Skip to content

Jemtaly/CppTaggedUnion

Folders and files

NameName
Last commit message
Last commit date

Latest commit

 

History

3 Commits
 
 
 
 
 
 

Repository files navigation

CppTaggedUnion

A C++ library providing algebraic data types through macro-generated tagged unions with named variants and compile-time type safety.

Motivation

While C++ provides std::variant for sum types, it functions as a type union with positional access, leading to several limitations when building algebraic data types:

Problems with std::variant

// std::variant approach - unclear and error-prone
using MyVariant = std::variant<int, int, std::string>;
MyVariant v1 = 0;        // Which int is this?
MyVariant v2 = 42;       // Index or value?

// Accessing requires knowing positions
int first_int = std::get<0>(v);   // What does position 0 represent?
int second_int = std::get<1>(v);  // What does position 1 represent?

// Pattern matching is verbose
std::visit([](auto&& value) {
    using T = std::decay_t<decltype(value)>;
    if constexpr (std::is_same_v<T, int>) {
        // But which int variant is this?
    }
}, v);

// Anonymous structs not supported
// std::variant<struct { int x, y; }, int> // Error!

CppTaggedUnion Solution

// Clear semantic meaning with named variants
UNION(MyUnion 
    , (int, index)     // Same type, different meaning
    , (int, value)     // Clear semantic distinction
    , (std::string, name)
    , (struct { int x; int y; }, point)  // Anonymous structs supported
);

// Self-documenting construction and access
MyUnion u1 = MyUnion::create_index(0);    // Obviously an index
MyUnion u2 = MyUnion::create_value(42);   // Obviously a value

// Clear, safe access
if (u.holds_index()) {
    int idx = u.get_index_ref();  // Unambiguous intent
}

// Readable pattern matching
std::string result = MATCH(u, std::string 
    , CASE(index, idx, { return std::format("Index: {}", idx); })

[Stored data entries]
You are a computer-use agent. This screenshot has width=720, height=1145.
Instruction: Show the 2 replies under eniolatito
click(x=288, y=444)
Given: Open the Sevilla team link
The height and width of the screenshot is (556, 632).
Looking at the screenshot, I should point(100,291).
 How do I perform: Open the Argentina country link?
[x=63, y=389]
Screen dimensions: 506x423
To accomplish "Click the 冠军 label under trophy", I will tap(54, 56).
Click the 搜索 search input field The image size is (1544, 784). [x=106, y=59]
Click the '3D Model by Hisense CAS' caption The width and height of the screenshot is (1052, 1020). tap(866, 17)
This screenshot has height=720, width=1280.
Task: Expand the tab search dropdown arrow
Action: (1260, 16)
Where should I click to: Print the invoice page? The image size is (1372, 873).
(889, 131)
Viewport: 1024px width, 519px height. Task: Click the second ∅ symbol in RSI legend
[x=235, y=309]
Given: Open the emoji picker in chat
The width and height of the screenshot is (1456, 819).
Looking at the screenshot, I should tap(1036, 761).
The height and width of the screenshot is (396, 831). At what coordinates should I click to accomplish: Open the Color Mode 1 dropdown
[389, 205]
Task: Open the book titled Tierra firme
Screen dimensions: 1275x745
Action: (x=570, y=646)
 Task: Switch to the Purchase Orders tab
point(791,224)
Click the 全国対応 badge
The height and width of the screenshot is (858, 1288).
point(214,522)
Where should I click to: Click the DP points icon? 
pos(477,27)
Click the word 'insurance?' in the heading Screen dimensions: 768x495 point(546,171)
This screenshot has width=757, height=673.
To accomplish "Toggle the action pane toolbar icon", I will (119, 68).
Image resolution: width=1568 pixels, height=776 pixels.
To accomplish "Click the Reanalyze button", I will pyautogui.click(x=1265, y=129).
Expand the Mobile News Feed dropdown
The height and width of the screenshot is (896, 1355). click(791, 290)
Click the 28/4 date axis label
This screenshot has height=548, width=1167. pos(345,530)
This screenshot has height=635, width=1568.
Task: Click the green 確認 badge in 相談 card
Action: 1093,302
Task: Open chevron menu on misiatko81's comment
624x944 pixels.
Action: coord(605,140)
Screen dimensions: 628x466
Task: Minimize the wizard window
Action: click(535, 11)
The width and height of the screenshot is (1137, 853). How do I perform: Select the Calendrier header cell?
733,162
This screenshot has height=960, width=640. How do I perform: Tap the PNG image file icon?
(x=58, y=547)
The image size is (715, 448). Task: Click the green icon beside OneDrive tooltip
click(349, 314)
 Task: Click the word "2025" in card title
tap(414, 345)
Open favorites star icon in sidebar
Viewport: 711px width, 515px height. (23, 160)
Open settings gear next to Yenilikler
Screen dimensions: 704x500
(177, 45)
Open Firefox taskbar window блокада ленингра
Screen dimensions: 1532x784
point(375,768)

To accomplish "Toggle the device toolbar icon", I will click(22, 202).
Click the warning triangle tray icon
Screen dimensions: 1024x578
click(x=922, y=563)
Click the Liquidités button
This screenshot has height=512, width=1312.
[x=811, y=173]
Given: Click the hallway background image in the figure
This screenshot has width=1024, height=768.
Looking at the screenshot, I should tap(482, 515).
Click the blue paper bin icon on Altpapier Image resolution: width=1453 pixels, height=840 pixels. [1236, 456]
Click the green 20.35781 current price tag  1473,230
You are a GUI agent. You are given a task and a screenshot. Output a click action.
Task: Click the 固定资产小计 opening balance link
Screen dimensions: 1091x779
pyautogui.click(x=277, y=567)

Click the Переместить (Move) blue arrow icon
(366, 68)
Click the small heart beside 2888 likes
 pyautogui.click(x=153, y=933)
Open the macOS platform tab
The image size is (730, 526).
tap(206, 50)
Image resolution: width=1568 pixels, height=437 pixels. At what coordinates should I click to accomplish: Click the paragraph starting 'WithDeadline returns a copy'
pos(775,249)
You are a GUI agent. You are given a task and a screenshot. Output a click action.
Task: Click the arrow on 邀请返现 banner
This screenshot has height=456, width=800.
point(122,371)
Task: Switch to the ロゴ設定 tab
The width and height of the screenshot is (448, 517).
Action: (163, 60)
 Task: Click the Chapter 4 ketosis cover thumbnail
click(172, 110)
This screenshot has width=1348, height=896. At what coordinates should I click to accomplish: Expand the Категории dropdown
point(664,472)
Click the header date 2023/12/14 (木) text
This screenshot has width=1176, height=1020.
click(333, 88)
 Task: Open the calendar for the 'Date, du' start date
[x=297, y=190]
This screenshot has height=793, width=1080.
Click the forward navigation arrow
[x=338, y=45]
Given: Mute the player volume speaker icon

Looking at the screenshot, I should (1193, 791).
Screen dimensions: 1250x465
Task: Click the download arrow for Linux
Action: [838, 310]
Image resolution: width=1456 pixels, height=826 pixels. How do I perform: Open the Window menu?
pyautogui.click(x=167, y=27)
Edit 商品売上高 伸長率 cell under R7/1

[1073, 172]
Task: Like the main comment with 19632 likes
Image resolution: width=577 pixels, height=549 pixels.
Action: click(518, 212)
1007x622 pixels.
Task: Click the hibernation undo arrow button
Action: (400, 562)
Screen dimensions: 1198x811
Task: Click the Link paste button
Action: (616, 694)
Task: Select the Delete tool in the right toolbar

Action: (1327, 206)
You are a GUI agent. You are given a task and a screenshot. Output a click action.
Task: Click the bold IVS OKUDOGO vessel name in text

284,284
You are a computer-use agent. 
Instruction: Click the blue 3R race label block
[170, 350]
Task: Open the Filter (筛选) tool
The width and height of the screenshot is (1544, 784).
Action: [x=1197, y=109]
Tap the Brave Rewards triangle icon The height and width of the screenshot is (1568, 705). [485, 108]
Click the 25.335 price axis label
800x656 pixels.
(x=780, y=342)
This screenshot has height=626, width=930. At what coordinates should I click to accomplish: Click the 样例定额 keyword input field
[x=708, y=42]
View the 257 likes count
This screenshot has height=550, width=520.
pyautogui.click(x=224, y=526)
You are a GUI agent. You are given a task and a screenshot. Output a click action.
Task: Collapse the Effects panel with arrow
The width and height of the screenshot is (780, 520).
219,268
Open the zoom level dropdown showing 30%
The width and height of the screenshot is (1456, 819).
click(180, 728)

Given task A »
Answer these about the CppTaggedUnion page:
(i) What generates the library's tagged unions?
(ii) What kind of access does std::variant provide, according to the motivation section?
(iii) In the solution code, which call builds a MyUnion holding the value 42?
Given task B » From the entries, pull out the stretch from the line that contains "Click the word 'insurance?'" through the line that contains "will (119, 68).", copying each line word for word.

Exercise result A »
(i) Macros.
(ii) Positional access.
(iii) MyUnion::create_value(42)

Exercise result B »
Click the word 'insurance?' in the heading Screen dimensions: 768x495 point(546,171)
This screenshot has width=757, height=673.
To accomplish "Toggle the action pane toolbar icon", I will (119, 68).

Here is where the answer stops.